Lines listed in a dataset
>> Start

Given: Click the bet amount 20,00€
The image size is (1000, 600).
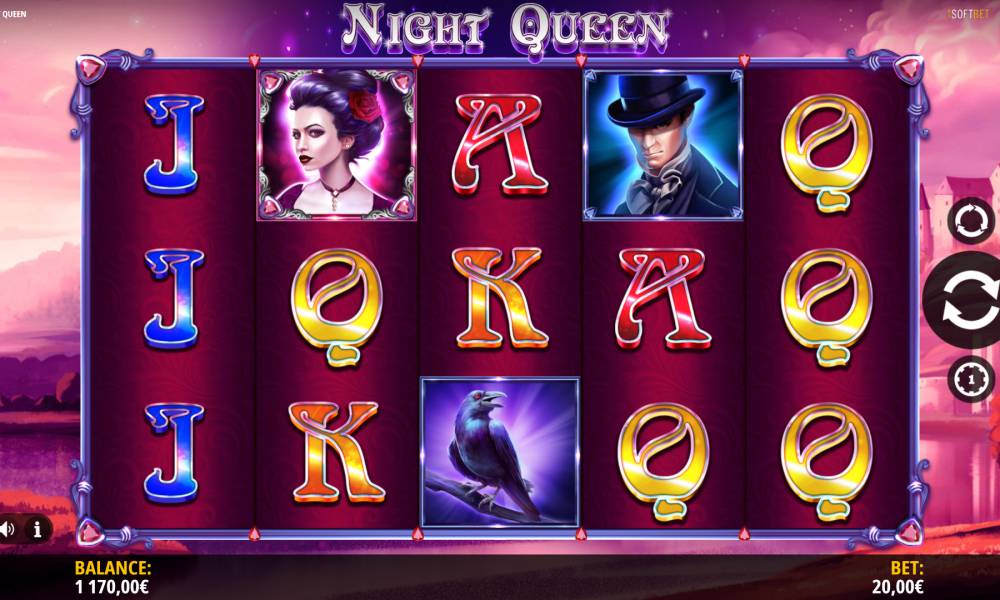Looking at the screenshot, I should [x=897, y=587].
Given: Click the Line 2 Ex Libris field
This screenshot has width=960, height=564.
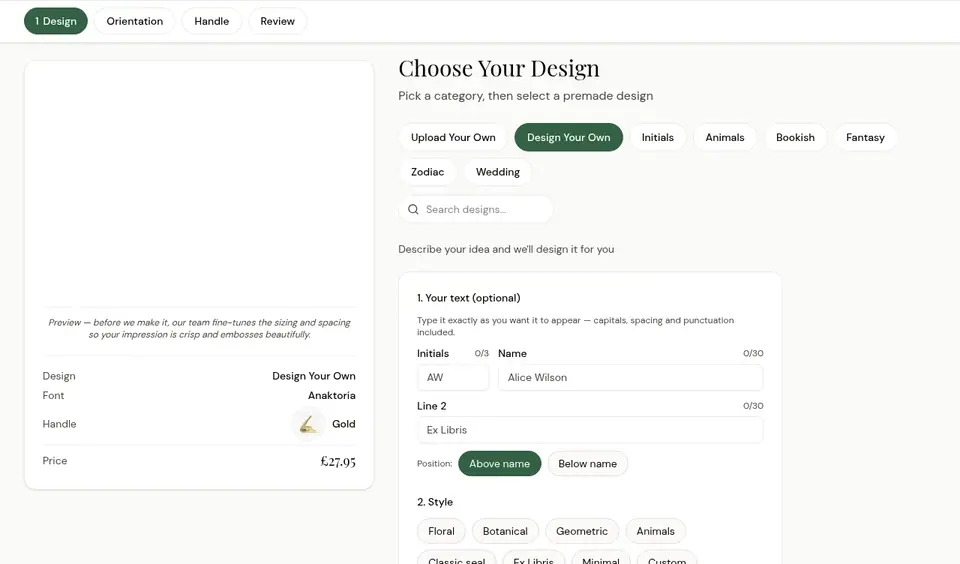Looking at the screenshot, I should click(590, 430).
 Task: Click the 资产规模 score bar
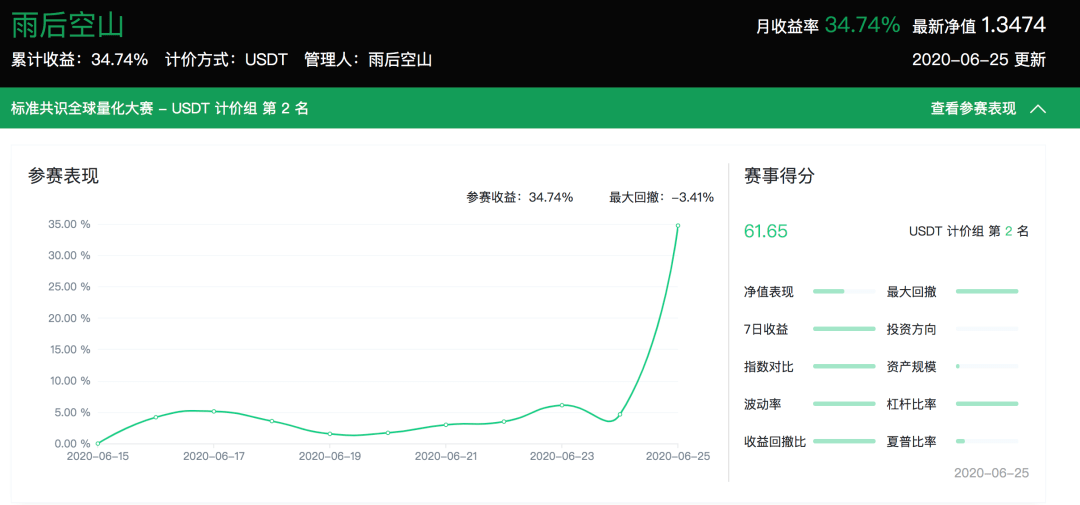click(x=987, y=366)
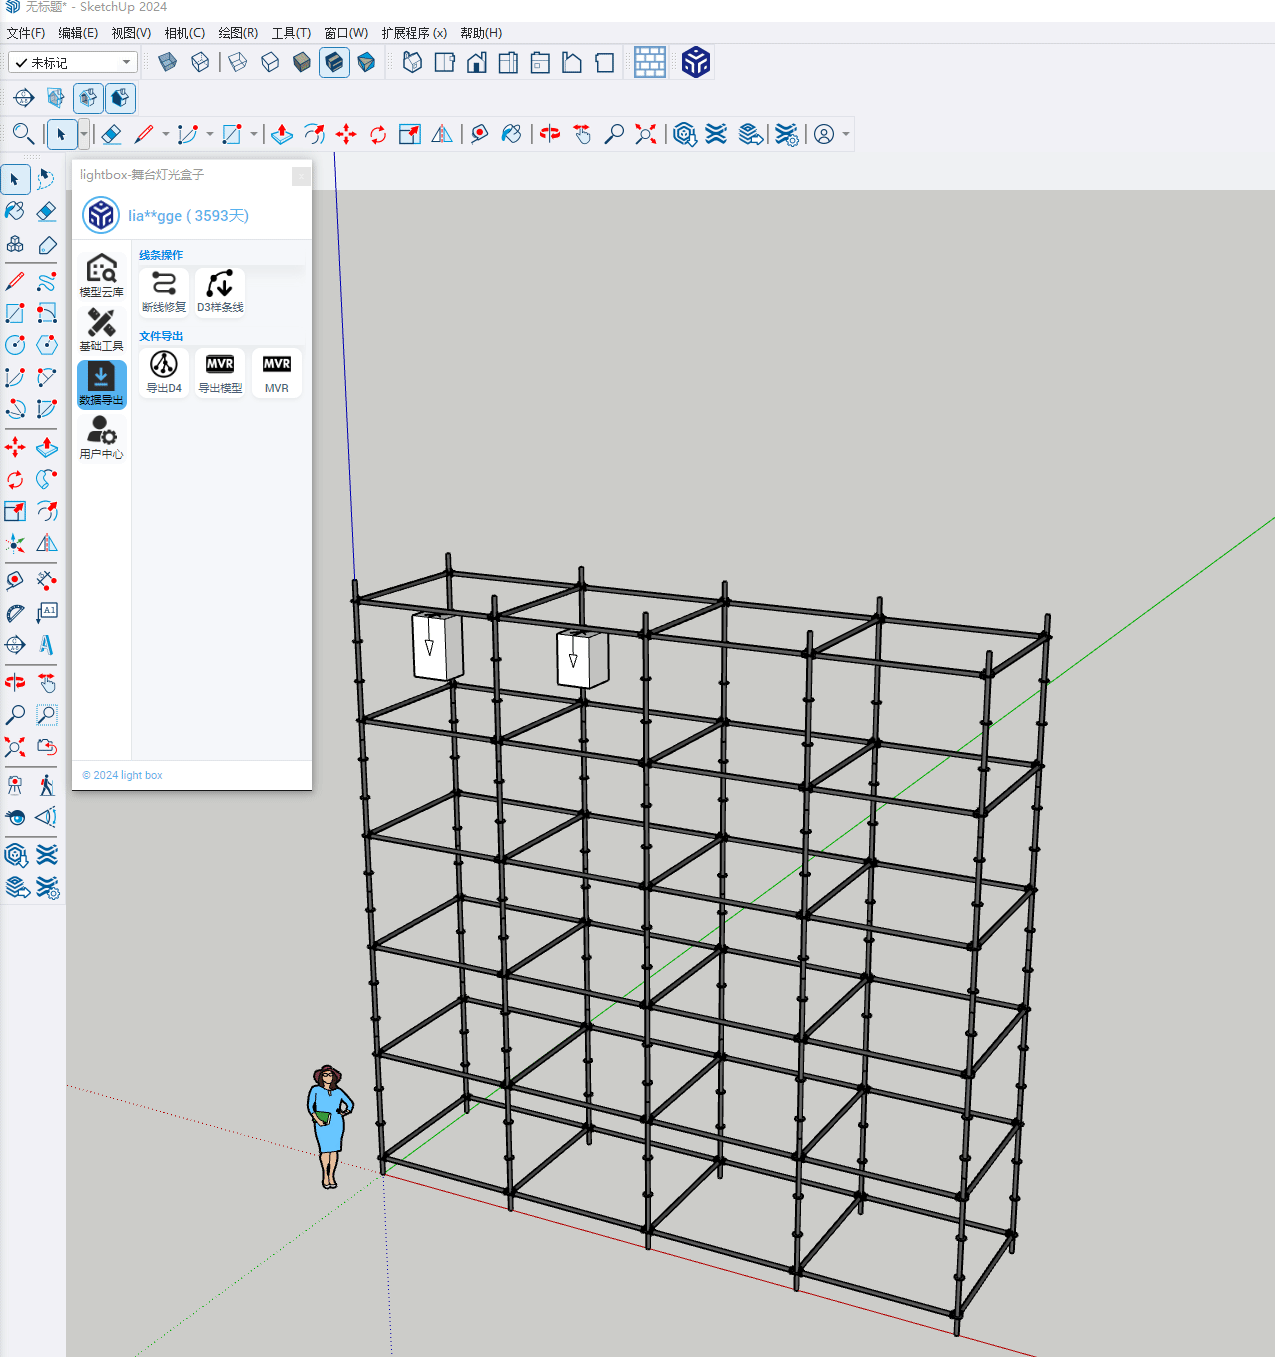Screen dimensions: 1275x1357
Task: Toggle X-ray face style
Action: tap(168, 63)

>> End

- [OBJECTIVE]:
Arrange the lines above as a numbered list, skipping any blank lines and leaving out the pictures.

- [OUTPUT FOR THIS EXERCISE]:
1. Given: Click the bet amount 20,00€
2. The image size is (1000, 600).
3. Looking at the screenshot, I should [x=897, y=587].
4. Given: Click the Line 2 Ex Libris field
5. This screenshot has width=960, height=564.
6. Looking at the screenshot, I should click(590, 430).
7.  Task: Click the 资产规模 score bar
8. click(x=987, y=366)
9. Screen dimensions: 1275x1357
10. Task: Toggle X-ray face style
11. Action: tap(168, 63)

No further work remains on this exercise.